- [Work to complete]:
1: According to the article on AI and legal graduate jobs, how did MinterEllison change its 2025-26 graduate intake?
2: From the article on AI and legal graduate jobs, reproduce the passage between "Currently, the legal" and "a dead cert.", inclusive.

Currently, the legal press and beyond is full of doom-mongering of a staggering scale. The advent of AI means one thing for sure: your shiny legal career is no longer a dead cert.

And as law firms and other professional services companies scramble to respond to an alleged jobpocalypse, the graduate class are the ones appearing to suffer the most, with most responding by cutting graduate scheme classes and entry-level positions. Unsurprisingly, law firms across the globe are reacting in kind: recently, Aussie firm MinterEllison axed its 2025-26 graduate intake by a third, from 100 places to just 72.

The Legal Cheek Podcast is sponsored by Simpson Thacher, home of the private equity training contract

However, Legal Cheek‘s Julia Szaniszlo and Alex Aldridge are here to tell you that this might not be the whole story. In fact, some of the world’s largest law firms are reacting to this alleged trend in an entirely unexpected way: they are boosting their numbers. Latham & Watkins recently expanded their summer associate programme across the pond in the US, from 122 to around 170 in 2027. The picture in the UK doesn’t seem too different, with exclusive research at Legal Cheek revealing that, despite talks of a grad job apocalypse, City TC numbers have in fact remained stable for the past half a decade.

- [Extracted records]:
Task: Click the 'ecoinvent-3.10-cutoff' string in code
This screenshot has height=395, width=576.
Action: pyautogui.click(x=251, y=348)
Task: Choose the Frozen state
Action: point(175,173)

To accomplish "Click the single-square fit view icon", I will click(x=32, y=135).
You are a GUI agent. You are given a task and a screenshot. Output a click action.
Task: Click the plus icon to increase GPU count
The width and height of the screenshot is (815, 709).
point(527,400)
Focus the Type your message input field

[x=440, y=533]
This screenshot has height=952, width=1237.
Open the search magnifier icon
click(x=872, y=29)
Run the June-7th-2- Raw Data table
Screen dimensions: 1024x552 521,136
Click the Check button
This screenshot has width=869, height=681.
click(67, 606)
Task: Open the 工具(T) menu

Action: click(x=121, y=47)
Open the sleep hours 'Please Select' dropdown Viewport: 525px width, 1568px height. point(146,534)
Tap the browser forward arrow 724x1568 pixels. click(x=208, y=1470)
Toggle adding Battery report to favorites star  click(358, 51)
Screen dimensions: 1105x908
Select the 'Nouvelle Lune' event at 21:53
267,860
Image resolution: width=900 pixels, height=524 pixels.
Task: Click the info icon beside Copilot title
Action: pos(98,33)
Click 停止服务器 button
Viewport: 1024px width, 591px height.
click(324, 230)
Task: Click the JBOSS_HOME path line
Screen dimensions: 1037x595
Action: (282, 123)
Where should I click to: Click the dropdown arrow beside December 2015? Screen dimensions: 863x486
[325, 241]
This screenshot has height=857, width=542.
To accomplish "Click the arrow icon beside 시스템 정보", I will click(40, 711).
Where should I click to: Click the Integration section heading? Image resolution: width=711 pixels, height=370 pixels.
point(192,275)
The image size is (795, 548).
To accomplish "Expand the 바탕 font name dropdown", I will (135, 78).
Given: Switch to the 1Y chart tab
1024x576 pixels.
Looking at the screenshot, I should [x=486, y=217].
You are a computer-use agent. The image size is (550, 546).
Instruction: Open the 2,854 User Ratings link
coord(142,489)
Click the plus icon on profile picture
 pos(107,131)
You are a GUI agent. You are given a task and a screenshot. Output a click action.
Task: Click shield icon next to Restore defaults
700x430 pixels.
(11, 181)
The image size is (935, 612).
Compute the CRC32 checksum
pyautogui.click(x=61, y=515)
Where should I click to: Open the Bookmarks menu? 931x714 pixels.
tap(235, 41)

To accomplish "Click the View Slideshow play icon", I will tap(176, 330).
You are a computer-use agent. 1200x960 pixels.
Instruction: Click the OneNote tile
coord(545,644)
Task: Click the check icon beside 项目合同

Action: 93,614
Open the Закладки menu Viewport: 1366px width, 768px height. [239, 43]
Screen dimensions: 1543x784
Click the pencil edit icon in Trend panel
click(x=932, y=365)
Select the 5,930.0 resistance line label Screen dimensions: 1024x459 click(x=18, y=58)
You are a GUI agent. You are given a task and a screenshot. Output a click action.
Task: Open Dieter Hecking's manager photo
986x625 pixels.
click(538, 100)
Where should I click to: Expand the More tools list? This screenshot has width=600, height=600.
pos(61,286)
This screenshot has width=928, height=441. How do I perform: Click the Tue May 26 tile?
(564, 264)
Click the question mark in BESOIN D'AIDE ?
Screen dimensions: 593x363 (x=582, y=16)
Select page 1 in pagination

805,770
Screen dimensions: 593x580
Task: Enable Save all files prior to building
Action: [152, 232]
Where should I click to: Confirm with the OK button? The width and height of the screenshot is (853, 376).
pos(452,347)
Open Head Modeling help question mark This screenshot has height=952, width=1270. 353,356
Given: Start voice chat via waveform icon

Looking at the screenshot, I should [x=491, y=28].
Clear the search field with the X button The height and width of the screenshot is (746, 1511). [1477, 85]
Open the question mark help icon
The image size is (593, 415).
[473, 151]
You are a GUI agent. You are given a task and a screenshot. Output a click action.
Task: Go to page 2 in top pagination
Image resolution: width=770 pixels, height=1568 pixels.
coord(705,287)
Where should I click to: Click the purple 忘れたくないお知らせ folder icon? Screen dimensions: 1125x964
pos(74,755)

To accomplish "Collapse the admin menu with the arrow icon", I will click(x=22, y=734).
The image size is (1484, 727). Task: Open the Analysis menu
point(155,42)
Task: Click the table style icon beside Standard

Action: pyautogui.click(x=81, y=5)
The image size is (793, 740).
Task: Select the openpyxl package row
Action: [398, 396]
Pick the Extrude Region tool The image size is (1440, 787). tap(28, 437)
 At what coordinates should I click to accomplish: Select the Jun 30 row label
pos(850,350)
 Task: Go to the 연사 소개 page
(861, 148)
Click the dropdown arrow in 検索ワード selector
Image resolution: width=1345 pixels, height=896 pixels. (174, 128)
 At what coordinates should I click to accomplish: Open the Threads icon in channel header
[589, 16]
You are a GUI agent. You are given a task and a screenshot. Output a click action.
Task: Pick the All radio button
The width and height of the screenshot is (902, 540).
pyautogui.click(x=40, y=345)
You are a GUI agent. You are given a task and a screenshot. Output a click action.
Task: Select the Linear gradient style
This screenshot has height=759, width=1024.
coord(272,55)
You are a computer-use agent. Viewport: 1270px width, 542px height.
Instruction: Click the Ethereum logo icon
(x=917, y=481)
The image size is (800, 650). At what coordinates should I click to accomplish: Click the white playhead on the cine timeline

- [Written responses]:
1: It cut the intake by a third, from 100 places to 72.

2:
Currently, the legal press and beyond is full of doom-mongering of a staggering scale. The advent of AI means one thing for sure: your shiny legal career is no longer a dead cert.